Look below. Copy each line that has "send" in it.

***

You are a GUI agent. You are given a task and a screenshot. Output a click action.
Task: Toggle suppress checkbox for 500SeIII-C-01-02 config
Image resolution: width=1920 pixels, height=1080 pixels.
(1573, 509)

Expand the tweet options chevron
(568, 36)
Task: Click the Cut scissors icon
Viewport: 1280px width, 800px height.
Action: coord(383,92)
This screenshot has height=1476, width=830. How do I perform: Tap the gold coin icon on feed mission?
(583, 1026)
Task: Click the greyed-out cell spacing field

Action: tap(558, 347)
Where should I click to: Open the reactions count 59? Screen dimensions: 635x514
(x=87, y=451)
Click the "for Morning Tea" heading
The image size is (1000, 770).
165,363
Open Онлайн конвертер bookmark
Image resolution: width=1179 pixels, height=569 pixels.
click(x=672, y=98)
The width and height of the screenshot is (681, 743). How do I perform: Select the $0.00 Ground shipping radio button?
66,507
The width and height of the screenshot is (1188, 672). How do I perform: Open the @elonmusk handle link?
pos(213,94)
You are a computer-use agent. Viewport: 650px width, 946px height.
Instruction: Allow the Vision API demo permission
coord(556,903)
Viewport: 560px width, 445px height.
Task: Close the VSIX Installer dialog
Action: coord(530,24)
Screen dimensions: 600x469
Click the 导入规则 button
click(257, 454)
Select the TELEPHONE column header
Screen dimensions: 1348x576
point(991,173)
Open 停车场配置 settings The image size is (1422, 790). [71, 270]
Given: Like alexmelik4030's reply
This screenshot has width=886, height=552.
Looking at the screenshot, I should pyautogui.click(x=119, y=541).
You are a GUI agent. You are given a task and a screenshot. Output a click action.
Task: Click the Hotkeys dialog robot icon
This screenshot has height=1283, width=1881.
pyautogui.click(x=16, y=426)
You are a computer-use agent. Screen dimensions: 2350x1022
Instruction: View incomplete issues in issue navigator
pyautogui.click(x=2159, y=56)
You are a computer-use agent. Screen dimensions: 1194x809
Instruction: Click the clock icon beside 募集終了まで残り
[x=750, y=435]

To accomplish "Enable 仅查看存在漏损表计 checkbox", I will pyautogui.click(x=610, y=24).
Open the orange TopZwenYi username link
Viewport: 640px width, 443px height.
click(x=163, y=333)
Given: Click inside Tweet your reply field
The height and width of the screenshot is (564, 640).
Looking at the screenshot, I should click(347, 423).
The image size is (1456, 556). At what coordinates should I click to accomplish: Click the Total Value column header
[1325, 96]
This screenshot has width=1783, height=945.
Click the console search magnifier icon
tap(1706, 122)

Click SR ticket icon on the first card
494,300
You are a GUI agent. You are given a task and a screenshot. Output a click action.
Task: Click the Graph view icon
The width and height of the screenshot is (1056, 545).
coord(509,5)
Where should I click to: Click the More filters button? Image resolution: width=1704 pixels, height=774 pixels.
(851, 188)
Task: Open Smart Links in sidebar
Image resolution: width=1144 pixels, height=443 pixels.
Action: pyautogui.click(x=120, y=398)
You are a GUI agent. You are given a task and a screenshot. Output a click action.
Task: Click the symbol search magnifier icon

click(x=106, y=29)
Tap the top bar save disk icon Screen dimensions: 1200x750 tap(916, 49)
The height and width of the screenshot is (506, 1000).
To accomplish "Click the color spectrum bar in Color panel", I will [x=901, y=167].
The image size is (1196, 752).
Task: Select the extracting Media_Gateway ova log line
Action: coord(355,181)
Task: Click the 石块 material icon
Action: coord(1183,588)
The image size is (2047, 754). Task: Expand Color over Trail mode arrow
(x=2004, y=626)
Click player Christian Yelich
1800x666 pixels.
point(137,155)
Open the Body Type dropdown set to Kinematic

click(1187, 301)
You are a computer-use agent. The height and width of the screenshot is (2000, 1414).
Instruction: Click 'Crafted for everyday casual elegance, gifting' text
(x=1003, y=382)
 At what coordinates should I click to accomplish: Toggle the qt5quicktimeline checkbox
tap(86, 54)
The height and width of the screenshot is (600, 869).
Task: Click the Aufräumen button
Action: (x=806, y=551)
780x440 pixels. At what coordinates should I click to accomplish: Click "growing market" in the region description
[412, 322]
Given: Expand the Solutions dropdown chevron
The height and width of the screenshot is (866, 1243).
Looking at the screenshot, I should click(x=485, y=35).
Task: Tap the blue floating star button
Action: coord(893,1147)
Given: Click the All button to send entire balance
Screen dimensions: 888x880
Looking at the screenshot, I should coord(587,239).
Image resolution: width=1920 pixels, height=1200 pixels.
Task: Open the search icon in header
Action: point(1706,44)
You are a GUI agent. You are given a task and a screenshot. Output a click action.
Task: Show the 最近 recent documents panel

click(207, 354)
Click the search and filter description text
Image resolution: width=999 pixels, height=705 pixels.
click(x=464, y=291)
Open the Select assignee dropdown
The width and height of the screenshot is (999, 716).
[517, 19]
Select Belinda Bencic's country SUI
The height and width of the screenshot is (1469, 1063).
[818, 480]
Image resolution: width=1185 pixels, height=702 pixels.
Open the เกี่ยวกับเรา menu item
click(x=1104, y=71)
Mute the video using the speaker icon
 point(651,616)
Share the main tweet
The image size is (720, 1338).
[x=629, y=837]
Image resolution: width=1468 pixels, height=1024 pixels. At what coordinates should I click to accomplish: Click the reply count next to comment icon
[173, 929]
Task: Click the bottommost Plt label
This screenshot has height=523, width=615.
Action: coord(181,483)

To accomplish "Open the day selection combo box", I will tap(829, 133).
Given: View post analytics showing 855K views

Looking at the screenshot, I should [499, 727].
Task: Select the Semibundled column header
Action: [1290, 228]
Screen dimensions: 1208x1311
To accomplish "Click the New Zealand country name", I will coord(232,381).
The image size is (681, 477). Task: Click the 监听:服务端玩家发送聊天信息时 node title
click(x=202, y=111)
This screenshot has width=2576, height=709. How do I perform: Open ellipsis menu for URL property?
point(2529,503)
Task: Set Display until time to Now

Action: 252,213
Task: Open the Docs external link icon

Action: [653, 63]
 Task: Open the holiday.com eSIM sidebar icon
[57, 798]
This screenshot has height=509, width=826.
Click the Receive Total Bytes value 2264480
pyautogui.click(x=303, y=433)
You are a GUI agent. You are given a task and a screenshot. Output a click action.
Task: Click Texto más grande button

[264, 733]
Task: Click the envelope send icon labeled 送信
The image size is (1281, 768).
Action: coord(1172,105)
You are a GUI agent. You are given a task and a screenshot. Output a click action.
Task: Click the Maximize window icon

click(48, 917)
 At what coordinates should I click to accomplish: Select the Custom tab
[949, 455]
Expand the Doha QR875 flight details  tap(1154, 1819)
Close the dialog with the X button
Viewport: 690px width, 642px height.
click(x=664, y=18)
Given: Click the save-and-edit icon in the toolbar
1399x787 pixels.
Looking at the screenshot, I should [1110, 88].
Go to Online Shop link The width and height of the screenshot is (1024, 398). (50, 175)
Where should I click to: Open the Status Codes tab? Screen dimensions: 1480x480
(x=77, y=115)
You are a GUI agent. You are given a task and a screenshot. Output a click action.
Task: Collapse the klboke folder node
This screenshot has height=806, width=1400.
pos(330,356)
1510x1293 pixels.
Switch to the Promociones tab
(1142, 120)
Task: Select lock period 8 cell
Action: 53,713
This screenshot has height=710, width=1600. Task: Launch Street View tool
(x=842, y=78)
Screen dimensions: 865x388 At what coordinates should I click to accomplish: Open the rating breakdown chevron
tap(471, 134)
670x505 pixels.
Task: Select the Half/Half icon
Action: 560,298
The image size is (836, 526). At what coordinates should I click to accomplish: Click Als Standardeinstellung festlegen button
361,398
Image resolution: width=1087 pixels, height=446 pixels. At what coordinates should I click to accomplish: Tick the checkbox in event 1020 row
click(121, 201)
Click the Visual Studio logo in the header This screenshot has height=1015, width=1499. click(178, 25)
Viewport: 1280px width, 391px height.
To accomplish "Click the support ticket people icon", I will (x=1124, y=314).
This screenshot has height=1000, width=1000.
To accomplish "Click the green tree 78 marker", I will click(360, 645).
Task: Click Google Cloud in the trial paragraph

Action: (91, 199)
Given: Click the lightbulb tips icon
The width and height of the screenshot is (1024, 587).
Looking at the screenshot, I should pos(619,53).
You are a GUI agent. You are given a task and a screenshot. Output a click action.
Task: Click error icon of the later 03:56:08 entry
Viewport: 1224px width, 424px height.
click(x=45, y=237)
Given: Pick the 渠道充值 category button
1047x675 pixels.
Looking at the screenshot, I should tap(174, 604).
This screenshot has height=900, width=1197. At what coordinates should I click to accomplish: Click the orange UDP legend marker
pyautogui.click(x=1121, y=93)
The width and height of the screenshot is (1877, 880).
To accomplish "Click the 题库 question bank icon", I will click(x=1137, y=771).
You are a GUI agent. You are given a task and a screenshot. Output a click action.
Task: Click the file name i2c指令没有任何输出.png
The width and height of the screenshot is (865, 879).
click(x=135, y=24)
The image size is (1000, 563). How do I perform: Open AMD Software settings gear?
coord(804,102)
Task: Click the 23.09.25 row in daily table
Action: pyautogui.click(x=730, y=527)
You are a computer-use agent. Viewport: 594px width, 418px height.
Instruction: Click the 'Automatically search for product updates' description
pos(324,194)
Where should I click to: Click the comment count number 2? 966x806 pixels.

***

• _Your response_
Given: Click the All button to send entire balance
Task: Click the envelope send icon labeled 送信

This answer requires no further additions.